Our patient was initially diagnosed with anti-VGKC complex limbic encephalitis due to the subacute onset of symptoms, VGKC complex seropositivity and an initial favorable steroid response. Subsequent VGKC complex antibody titers were reduced, and further serum and CSF examinations to evaluate for Caspr2 and LGI1 antibodies were negative.
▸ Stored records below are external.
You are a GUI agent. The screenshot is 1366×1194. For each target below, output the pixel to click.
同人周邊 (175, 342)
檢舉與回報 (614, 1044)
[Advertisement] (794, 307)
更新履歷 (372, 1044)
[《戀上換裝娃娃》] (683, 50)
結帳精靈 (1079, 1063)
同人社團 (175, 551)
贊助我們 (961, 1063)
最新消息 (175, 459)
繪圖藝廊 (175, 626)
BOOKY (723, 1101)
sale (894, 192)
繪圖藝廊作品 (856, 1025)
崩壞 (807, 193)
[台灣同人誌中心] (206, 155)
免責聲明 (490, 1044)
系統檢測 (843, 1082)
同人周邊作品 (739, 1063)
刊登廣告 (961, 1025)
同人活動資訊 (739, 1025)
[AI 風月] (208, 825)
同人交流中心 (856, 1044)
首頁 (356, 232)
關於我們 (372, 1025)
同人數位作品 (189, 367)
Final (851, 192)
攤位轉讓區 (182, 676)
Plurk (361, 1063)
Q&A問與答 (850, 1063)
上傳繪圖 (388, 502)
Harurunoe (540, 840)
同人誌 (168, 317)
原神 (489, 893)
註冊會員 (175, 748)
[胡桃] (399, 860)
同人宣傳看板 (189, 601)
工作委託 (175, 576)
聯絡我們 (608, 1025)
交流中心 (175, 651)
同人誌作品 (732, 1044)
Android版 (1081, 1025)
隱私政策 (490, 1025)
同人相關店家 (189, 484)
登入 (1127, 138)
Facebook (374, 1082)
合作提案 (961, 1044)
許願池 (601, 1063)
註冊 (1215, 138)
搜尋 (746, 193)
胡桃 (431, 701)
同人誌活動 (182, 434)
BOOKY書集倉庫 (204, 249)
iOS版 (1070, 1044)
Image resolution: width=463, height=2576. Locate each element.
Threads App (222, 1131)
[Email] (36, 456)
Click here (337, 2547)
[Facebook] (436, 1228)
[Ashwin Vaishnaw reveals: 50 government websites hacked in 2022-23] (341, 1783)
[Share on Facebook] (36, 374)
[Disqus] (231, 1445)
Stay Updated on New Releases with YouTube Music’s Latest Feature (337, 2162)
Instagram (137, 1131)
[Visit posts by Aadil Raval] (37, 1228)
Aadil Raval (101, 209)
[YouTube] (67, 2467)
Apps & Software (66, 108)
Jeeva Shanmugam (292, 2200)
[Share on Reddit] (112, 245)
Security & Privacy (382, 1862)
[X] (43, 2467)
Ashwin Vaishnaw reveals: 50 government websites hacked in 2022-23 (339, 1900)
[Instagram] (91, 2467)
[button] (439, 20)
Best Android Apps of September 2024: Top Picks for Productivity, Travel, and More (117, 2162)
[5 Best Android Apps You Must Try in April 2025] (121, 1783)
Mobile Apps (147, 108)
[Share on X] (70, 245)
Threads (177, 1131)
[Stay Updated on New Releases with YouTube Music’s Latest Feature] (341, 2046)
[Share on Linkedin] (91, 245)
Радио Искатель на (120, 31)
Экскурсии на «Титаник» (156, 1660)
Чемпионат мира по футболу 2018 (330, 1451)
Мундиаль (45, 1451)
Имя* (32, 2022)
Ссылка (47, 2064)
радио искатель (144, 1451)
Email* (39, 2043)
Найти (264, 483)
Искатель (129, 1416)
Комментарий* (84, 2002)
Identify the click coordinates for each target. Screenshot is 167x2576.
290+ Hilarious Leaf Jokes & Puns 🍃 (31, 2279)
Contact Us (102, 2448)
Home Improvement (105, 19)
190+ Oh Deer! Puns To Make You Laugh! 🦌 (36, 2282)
These latter antibodies, which target proteins associated with the VGKC complex, are considered to be more definitive markers of autoimmune inflammation [
19]. However, the coincidental presence of VGKC complex antibodies in the setting of Mn toxicity and the patient’s initial improvement with immunotherapy raises the possibility that Mn toxicity-induced cell damage might trigger an autoimmune antibody response against the VGKC complex. Alternatively, the presence of the VGKC complex antibodies may have been a non-specific epiphenomenon, and his steroid response may have been due to a steroid-related acceleration in Mn distribution and excretion, as has been demonstrated in both animal and human studies [
34].
This report highlights the complexity in the diagnosis of chronic Mn toxicity with its non-specific presentation, especially when there is a time lapse between exposure and symptom onset with no definitive biomarker of exposure. Furthermore, heavy metal testing is not a routine medical evaluation, and clinicians often have limited experience in the diagnosis and management of heavy metal poisoning. A high index of suspicion and a conscientious record of occupational history are essential. Our study also accentuates the importance of Mn toxicity prevention in occupational health, as no therapeutic option is viable with the progression of the clinical course once the neurodegeneration becomes permanent, even without further exposure. Lastly, there is a need to encompass a broad differential and consider a non-autoimmune trigger in patients who present with encephalopathy associated with anti-VGKC complex antibodies in the absence of Caspr2 or LGI1 antigenic specificity.